The Department of Health is providing 78 emergency beds to overcrowded hospitals meant to ease the trolley crisis going in the winter period.
But those beds are going to just four hospitals, and the majority will not be available until early next year.
According to the Irish Independent Our Lady of Lourdes Hospital in Drogheda will receive 30 additional beds, while the lion’s share will go to South Tipperary General Hospital with a 40 bed modular block.
The remaining eight beds will be split evenly between the Mater Hospital in Dublin and Cork University Hospital.
Last month was the worst October on record for overcrowding with 9,055 patients on trolleys, 716 people were left without a bed at UHG alone.
It’s feared that by January at the worst of the winter crisis, there could be 1,000 patients left on trolleys each day.

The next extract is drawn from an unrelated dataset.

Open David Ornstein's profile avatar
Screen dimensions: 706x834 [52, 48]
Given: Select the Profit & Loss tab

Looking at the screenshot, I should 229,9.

The HSE has said that since last winter it has added an additional 240 beds at hospitals around the country.
University Hospitals Galway and Limerick, frequently the most overcrowded in the country, were among those to receive assistance.
Since records began in 2006, hospital overcrowding has increased by more than 400% .
But Health Minister Simon Harris claims that progress is being made on tackling hospital waiting lists.
There are currently 72,700 patients waiting for surgery in Ireland, and this may drop to just over 70,000 by the end of the year.
That number is projected to fall further to 59,000 by the end of 2019.
While the number of patients waiting more than nine months is down from 28,000 in July of last year to 19,000.